Таким образом, обязательными правилами правового регулирования лекарственной помощи являются:

— обязательное наличие и бесплатное для пациента применение в стационаре лекарственных препаратов, включенных в Перечень жизненно необходимых и важнейших лекарственных средств;

— назначение и использование лекарственных средств в строгом соответствии с утвержденной инструкцией по его применению (с учетом показаний и противопоказаний, соблюдением разрешенных методов введения и дозирования);

— учет анамнестических данных о непереносимости лекарственных средств в прошлом;

— назначение лекарственных средств без учета их взаимодействия;

— учет возрастной коррекции дозы лекарственного средства;

— наличие добровольного информированного согласия пациента на избранные лечащим врачом методы и способы лекарственной терапии, в том числе на применение лекарственных средств у больных по жизненным показаниям;

— избегание полипрагмазии и политерапии без соответствующих показаний;

— неиспользование лекарственных средств, затрудняющих стабилизацию или увеличивающих риск прогрессирования имеющегося у пациента заболевания;

— неиспользование лекарственных средств, повышающих риск возникновения нового патологического процесса;

— неиспользование лекарственных средств, приводящих к неоптимальному использованию ресурсов медицинского учреждения;

— создание условий, не вызывающих неудовлетворенность пациента от его взаимодействия с медицинским учреждением.

Литература

1. Бисюк Ю. В., Сергеев Ю. Д. Дефекты при проведении антибактериальной терапии и неблагоприятные исходы лечения больных с острыми хирургическими заболеваниями органов брюшной полости // Судебно-медицинская экспертиза дефектов оказания медицинской помощи. М.: МГМСУ, 2008. С. 111 — 113.

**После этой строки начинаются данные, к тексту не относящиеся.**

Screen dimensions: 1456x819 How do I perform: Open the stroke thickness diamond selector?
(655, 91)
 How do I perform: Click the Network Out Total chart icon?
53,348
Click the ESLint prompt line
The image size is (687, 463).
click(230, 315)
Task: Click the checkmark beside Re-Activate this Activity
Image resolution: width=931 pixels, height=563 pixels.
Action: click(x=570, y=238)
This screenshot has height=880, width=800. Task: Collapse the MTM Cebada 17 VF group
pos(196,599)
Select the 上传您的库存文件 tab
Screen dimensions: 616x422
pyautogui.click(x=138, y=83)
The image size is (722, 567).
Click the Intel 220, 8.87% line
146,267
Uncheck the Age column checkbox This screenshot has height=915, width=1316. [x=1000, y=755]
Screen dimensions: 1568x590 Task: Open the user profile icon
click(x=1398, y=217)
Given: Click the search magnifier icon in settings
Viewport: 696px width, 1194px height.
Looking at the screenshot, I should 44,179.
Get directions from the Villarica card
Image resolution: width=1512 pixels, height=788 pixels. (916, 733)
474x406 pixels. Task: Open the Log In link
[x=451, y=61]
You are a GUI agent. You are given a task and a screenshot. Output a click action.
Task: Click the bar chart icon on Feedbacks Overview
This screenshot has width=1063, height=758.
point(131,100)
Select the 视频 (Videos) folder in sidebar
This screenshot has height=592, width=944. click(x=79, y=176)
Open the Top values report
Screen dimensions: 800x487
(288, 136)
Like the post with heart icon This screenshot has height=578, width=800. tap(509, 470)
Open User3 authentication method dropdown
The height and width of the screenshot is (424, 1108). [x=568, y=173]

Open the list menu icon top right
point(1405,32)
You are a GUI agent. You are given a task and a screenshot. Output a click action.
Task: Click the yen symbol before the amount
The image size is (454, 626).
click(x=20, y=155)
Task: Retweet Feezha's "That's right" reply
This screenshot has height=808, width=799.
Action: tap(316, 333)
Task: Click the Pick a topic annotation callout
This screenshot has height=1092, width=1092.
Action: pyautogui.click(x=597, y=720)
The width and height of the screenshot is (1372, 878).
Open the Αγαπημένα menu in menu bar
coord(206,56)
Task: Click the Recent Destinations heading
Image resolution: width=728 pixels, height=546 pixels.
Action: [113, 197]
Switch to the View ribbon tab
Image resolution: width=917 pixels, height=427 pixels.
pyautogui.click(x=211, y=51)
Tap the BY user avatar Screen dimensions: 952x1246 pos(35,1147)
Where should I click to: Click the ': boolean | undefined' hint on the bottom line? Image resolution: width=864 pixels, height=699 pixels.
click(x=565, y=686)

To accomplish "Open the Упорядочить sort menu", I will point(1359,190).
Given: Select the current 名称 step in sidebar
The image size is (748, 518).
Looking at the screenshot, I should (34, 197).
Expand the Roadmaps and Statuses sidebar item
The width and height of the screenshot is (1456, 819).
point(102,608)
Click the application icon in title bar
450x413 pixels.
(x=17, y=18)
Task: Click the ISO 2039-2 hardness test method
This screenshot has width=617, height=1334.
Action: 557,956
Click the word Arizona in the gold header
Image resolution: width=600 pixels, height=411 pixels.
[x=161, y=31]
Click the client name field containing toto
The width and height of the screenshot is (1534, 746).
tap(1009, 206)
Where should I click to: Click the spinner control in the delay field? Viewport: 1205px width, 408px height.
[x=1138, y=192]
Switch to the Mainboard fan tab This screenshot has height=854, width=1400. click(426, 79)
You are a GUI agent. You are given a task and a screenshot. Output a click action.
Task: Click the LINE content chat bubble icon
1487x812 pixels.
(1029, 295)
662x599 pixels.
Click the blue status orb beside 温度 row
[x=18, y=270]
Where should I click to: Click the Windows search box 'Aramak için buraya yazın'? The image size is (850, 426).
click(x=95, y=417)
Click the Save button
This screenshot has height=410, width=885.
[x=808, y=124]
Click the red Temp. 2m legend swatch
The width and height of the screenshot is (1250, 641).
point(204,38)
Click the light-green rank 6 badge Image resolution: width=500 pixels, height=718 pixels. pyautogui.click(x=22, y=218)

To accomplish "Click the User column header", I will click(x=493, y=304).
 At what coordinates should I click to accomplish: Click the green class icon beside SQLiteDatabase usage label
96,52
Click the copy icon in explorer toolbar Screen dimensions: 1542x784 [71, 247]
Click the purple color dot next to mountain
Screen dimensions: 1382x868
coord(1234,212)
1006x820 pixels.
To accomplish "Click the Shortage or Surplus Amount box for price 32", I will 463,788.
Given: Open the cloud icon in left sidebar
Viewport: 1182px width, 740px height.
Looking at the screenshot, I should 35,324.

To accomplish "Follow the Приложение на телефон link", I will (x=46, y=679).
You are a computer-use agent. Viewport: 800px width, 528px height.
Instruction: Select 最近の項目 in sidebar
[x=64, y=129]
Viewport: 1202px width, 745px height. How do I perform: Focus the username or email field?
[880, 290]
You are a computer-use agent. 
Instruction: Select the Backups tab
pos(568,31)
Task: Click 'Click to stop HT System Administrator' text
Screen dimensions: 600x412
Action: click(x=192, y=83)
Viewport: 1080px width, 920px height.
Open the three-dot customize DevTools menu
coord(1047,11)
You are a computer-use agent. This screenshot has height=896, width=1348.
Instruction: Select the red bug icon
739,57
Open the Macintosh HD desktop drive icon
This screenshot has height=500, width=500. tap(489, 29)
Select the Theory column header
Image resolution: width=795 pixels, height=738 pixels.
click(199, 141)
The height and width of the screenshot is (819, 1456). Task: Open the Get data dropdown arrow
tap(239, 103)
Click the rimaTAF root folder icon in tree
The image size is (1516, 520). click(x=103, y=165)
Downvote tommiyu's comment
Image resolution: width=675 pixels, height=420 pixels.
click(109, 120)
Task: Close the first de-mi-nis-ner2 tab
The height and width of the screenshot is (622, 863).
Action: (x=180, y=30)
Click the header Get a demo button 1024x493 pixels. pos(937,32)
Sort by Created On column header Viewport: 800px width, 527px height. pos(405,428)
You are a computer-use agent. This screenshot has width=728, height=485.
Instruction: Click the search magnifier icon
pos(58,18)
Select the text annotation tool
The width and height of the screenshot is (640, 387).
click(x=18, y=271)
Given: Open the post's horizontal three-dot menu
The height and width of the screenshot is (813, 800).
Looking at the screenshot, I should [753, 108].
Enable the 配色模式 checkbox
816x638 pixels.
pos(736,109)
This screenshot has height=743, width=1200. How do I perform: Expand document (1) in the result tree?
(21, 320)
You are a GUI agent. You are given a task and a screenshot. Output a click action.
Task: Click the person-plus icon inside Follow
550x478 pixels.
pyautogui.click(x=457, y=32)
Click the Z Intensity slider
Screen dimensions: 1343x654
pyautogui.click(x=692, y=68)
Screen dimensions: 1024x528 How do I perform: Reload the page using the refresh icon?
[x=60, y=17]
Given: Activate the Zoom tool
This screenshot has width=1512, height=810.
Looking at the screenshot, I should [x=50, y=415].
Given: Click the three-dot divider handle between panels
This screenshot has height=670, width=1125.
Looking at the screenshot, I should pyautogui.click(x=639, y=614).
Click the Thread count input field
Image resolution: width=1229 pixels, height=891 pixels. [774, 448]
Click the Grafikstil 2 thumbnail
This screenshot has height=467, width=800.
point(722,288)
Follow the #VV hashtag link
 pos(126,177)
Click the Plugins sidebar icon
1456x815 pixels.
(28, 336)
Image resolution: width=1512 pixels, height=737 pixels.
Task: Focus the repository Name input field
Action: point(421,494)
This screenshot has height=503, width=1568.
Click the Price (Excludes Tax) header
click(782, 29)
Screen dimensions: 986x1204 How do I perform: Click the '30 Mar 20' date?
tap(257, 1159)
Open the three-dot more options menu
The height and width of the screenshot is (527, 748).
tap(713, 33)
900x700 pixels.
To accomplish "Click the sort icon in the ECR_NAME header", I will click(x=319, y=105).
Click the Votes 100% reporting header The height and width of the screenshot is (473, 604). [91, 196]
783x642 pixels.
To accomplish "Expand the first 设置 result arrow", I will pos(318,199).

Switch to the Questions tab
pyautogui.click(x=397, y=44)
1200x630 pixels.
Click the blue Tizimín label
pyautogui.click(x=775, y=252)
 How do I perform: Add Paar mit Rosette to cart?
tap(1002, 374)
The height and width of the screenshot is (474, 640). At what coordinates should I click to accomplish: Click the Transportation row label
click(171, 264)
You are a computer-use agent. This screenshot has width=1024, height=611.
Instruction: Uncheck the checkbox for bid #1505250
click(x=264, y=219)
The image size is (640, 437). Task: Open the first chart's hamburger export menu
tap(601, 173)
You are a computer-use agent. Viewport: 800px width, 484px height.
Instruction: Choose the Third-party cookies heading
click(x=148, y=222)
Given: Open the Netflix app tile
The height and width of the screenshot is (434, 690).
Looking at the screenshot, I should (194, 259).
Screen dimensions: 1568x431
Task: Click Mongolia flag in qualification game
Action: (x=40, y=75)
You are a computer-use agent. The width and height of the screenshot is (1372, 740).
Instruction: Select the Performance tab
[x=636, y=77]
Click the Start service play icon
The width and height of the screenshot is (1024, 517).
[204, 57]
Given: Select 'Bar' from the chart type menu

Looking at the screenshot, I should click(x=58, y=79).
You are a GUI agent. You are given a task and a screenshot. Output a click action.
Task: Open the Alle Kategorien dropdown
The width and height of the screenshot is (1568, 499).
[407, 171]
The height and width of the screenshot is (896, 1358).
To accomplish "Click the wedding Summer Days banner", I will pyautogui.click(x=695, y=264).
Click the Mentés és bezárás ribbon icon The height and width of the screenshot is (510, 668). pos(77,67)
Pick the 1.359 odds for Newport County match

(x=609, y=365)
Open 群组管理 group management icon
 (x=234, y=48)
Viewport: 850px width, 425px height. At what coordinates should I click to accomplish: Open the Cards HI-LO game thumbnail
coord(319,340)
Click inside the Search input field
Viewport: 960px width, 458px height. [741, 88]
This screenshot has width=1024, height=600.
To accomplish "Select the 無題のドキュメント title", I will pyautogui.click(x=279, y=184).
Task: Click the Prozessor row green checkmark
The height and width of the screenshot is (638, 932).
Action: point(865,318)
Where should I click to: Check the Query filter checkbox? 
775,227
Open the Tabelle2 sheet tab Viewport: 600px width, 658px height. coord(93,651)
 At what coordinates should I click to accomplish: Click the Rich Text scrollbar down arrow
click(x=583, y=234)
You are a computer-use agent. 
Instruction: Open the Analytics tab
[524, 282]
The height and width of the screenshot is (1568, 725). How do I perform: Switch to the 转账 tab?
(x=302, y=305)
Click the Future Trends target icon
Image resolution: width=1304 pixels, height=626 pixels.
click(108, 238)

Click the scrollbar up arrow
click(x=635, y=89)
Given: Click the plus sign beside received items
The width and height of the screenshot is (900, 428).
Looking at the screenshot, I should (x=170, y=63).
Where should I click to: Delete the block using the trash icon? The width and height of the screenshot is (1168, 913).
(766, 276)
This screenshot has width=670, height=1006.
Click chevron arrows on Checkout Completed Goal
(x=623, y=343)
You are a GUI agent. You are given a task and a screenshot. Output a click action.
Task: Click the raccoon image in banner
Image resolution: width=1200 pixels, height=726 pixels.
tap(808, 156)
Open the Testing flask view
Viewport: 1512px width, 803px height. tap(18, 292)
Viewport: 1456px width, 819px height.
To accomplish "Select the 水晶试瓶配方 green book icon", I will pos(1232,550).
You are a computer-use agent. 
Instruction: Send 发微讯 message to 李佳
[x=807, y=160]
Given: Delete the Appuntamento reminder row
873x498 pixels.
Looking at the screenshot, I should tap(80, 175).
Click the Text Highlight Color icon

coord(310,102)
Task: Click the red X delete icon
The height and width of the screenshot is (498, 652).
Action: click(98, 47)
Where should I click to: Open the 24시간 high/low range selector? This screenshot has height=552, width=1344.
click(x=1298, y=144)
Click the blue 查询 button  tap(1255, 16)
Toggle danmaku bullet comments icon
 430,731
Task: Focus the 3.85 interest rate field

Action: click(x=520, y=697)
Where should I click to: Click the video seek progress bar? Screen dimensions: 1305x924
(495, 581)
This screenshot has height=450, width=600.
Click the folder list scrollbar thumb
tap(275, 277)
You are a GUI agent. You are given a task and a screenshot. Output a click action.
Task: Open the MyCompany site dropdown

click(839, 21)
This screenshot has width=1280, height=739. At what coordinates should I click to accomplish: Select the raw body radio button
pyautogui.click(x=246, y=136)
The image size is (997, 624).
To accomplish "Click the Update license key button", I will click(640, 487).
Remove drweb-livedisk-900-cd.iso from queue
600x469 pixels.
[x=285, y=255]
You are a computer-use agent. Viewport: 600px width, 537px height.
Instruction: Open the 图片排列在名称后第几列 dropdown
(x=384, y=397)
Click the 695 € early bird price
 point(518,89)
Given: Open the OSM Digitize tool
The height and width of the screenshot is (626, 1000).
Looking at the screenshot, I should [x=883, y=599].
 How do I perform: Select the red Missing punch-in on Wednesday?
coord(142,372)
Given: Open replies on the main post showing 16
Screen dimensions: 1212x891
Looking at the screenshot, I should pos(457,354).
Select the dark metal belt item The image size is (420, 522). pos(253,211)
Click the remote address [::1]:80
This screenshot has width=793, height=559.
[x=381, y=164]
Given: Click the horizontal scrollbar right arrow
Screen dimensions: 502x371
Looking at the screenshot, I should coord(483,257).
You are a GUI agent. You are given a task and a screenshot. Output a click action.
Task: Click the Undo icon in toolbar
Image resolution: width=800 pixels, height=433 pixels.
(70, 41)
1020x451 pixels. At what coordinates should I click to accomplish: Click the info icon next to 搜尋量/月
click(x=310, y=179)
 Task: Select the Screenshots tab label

2. Бисюк Ю. В, Сергеев Ю. Д. Дефекты при оказании экстренной кардиологической помощи // Сердце. 2007. Т. 6. N 5 (37). С. 269 — 271.

3. Бисюк Ю. В., Зимарин Г. И. Типичные дефекты фармакотерапии при оказании экстренной кардиологической помощи // Скорая медицинская помощь. 2007. N 1. С. 65 — 66.

4. Зимарин Г. И., Бисюк Ю. В. О некоторых ошибках и их причинах в лечении острого коронарного синдрома // Рациональная фармакотерапия в кардиологии. 2007. N 3. С. 4 — 5.

5. Зырянов С. К., Грацианская А. Н., Белоусов Ю. Б. Фармаконадзор // Менеджмент качества в сфере здравоохранения и социального развития. 2008. N 3. С. 135 — 171.

6. Иванова Н. В. Структура экономических затрат, обусловленных осложнениями лекарственной терапии // Экономика здравоохранения. 2004. N 1. С. 34 — 36.

7. Клевцова Л. Безопасность медикаментозной помощи: проблема мониторинга // Московские аптеки. 2003. N 5. С. 20 — 22.

8. Лозинский Е. Ю., Шмыкова И. И., Лозинский М. Е. Ошибки лекарственной терапии // Тихоокеанский медицинский журнал. 2006. N 4. С. 41 — 44.

9. Селезнев Е. Ф., Чайцев В. Г. Медико-фармацевтические проблемы биоэтики // Экономический вестник фармации. 2004. N 12. С. 15 — 17.

10. Селезнев Е. Ф., Чайцев В. Г. Медико-фармацевтические, информационно-образовательные проблемы биоэтики // Экономический вестник фармации. 2005. N 3. С. 12 — 16.